Lines below that hold the word "computer" must be copied in full.
[Opening RECORDS PROVIDED section]
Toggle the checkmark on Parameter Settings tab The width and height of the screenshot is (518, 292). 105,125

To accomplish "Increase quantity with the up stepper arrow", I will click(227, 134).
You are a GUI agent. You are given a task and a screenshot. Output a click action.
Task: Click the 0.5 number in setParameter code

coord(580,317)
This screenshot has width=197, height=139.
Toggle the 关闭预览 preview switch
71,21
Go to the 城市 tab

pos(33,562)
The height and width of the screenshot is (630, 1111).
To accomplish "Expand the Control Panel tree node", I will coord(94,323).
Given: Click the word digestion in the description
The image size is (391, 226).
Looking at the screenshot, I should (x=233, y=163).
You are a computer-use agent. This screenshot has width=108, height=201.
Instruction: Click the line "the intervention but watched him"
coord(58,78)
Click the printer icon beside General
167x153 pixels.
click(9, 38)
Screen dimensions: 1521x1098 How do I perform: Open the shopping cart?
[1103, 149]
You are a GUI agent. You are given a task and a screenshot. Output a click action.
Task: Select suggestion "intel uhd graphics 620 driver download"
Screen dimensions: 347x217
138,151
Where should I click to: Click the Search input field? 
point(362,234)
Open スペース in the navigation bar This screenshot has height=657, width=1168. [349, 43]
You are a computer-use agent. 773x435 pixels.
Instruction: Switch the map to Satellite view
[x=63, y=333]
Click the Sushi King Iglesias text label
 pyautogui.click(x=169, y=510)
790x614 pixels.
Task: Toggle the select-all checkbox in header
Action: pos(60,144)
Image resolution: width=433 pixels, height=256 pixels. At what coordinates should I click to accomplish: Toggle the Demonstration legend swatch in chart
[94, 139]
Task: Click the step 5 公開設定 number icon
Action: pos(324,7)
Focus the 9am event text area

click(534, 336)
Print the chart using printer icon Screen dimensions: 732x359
[Closing RECORDS PROVIDED section]
# FINISHED TASK:
You are a computer-use agent. This screenshot has width=108, height=201.
You are a computer-use agent. 773x435 pixels.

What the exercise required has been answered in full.